Make sure your dealer is a member of a professional organization. The ANA (American Numismatic Association) is the most respected coin organization and they have a code of ethics which they enforce. Check out the CARE (Consumer Awareness REsources) program at their website: www.money.org for information on their various education, advocacy and mediation programs. While a dealer’s professional affiliation does not guarantee square dealing, complete lack of membership in any industry group could indicate a problem.

Online Auctions

The sight-unseen nature of online coin auctions opens the door to various potential problems. Often, listed coins are simply being dumped by dealers who can’t sell them in their store. They set a high reserve or minimum and simply relist coins which don’t sell – until an unsophisticated bidder meets or exceeds their inflated price.

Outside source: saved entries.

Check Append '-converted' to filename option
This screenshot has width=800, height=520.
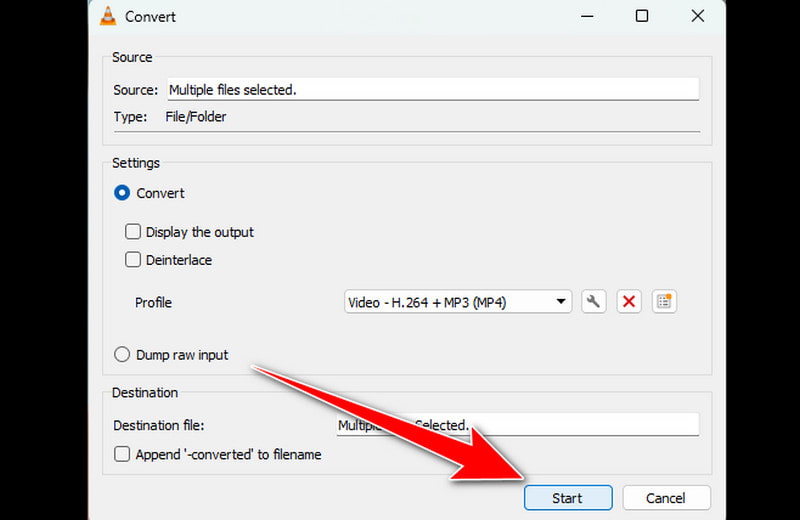click(x=122, y=454)
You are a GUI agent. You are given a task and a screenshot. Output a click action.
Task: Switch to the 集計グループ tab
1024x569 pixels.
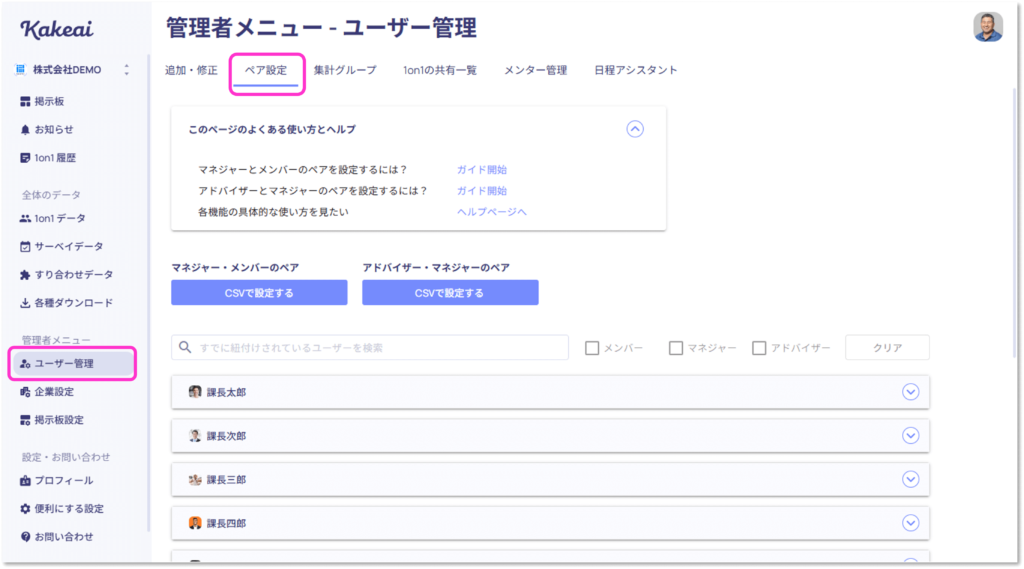tap(345, 70)

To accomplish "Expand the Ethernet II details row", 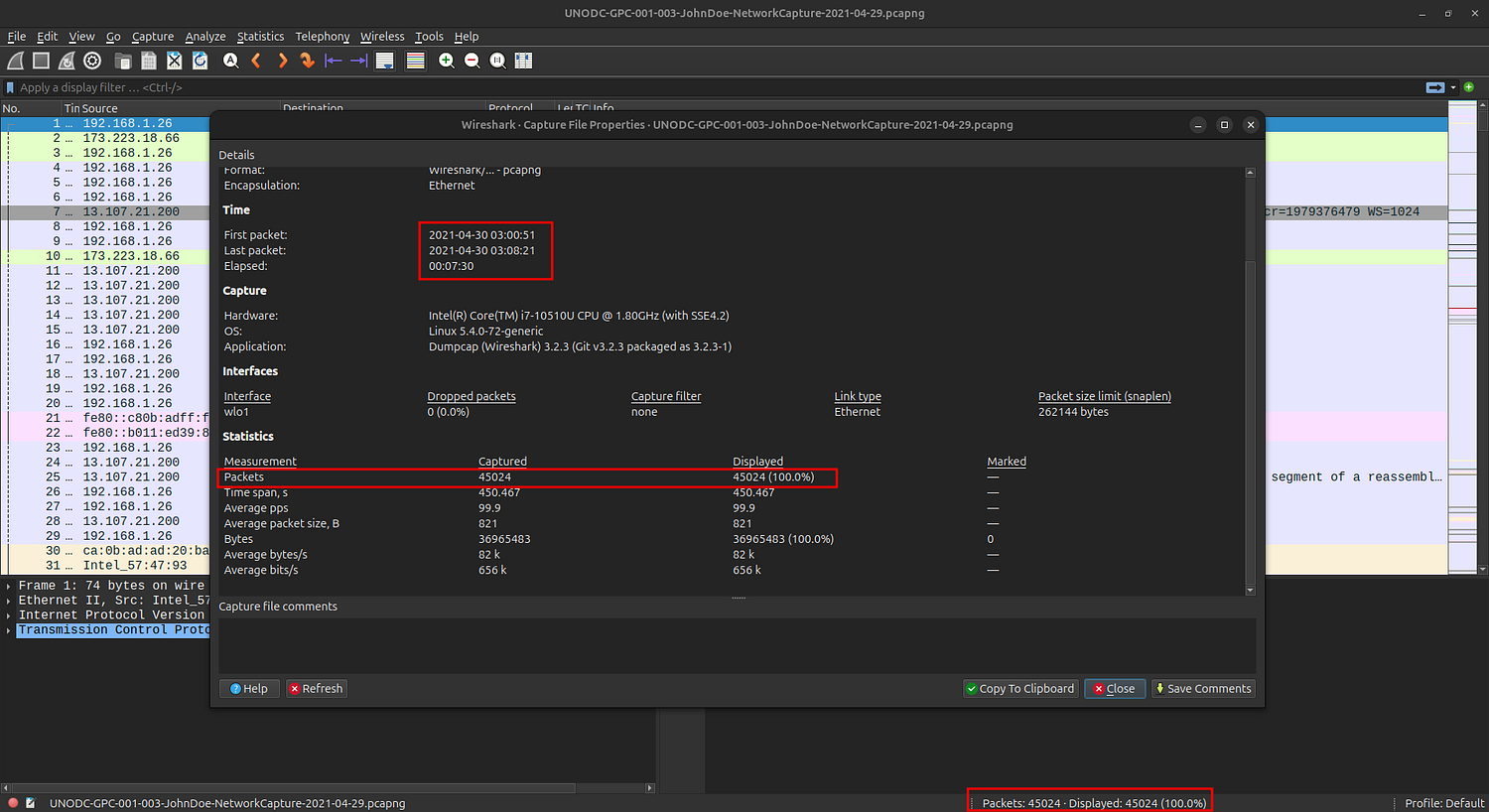I will tap(9, 601).
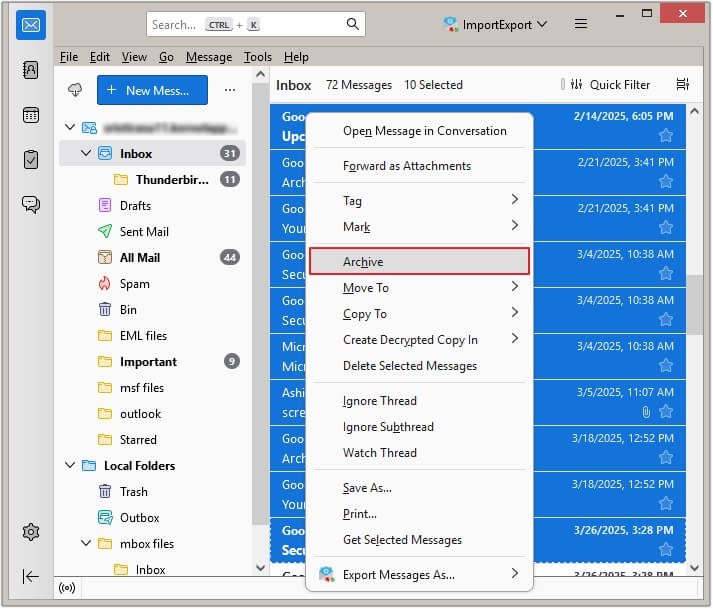Image resolution: width=713 pixels, height=609 pixels.
Task: Toggle star on the 3/5/2025 11:07 AM message
Action: coord(666,411)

Bid only on listings which include a clear close-up photo of both sides of the coin.  When a purchased coin arrives, compare it to the listing to ensure it wasn’t switched. For certified coins, be sure the photo includes the capsule label with the serial number clearly identifiable. Frenzied bidding wars can take you far above the coin’s value. Consult a price guide, know your maximum and stick with it.

Assorted Red Flags

A dealer urging you to buy right now….prices are rising rapidly!  If the price really is going up – why isn’t he holding the coin until he can make more money himself?

Bargains prices too good to be true.  And investigate any guarantees of future profit.

Take possession of the coin.  Do not arrange to make payments on an expensive item unless you truly know the dealer’s background. If you cannot purchase it outright – don’t buy it.  You could be left with nothing but worthless receipts while the company is long gone with your money and coin(s).

NEVER buy from any “All Sales Final” dealer. Know the dealer’s return policy

If it doesn’t look right – don’t buy it.Coins can be doctored or altered to improve their appearance.  Many of these camouflage methods can be spotted under magnification even by inexperienced buyers.  Have some knowledge of what a good coin looks like before you attempt to purchase any coin.

“Rare coins”   How rare could it be if it’s being marketed on a shopping channel? And what grade “rare” coin is being offered?

Coin collecting and investing can be fun and lucrative – as long as you understand the game!